La campagne pour approuver la nomination de Jorge Messias à un siège à la Cour suprême a impliqué un lobbying direct de la part de ses collègues juges. André Mendonça, rapporteur sur les enquêtes concernant la fraude à l'INSS et Banco Master, a fait valoir son influence auprès du bloc évangélique pour atténuer l'opposition. Kassio Nunes Marques a aidé à persuader les sénateurs de la majorité que Messias, ancien AGU de Lula, renforce l'aile conservatrice de la cour sur des questions telles que l'avortement et les drogues.

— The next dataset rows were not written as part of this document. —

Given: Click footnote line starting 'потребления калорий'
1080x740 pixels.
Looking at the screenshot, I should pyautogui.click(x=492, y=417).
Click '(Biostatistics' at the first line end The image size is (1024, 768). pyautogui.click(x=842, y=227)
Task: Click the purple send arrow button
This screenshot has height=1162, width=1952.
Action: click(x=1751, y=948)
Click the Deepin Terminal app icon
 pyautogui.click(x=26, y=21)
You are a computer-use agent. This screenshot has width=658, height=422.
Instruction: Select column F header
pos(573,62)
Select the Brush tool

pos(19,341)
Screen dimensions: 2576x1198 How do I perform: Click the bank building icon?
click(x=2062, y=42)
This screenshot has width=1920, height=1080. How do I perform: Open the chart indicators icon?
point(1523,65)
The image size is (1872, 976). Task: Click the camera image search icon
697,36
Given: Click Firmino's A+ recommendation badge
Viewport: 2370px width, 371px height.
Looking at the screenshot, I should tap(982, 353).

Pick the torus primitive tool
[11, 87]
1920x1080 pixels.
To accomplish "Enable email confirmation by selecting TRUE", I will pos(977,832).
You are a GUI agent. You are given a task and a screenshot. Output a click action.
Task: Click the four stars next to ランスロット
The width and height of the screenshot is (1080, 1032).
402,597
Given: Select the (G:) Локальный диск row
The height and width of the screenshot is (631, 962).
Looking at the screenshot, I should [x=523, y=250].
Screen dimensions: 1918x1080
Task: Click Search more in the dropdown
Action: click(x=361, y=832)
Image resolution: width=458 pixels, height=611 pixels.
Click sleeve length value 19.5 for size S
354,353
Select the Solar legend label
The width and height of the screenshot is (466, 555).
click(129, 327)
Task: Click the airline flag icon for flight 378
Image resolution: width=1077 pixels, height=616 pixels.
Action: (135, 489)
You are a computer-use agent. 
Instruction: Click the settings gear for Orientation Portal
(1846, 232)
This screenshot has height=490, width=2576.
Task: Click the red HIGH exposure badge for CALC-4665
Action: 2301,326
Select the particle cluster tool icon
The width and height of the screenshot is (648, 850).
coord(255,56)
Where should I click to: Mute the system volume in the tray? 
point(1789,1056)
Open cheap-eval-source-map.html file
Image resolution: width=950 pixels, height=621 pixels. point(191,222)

Gilmar Mendes, qui soutenait initialement Rodrigo Pacheco, a changé de position et a publiquement soutenu Messias sur les réseaux sociaux, louant son "parcours qualifié". Lors d'un dîner organisé par Cristiano Zanin, en présence de Pacheco, Alexandre de Moraes et du président du Sénat Davi Alcolumbre, Messias a cherché à obtenir des soutiens, mais Alcolumbre est resté évasif.
À la veille de l'audition, Messias a déjeuné avec Pacheco et le vice-président Geraldo Alckmin, obtenant le soutien unanime des six sénateurs du PSB. Le parti a salué son "engagement envers la Constitution" et son "respect des institutions démocratiques".
Le sénateur Marcos Pontes (PL) a publié une vidéo demandant à ses collègues d'enregistrer leur présence et de s'abstenir lors du scrutin secret de la CCJ, en laissant les noms en "blanc" sur le bulletin pour signaler leur désaccord. Messias a besoin de 14 voix au sein de la commission et de 41 en séance plénière pour être confirmé.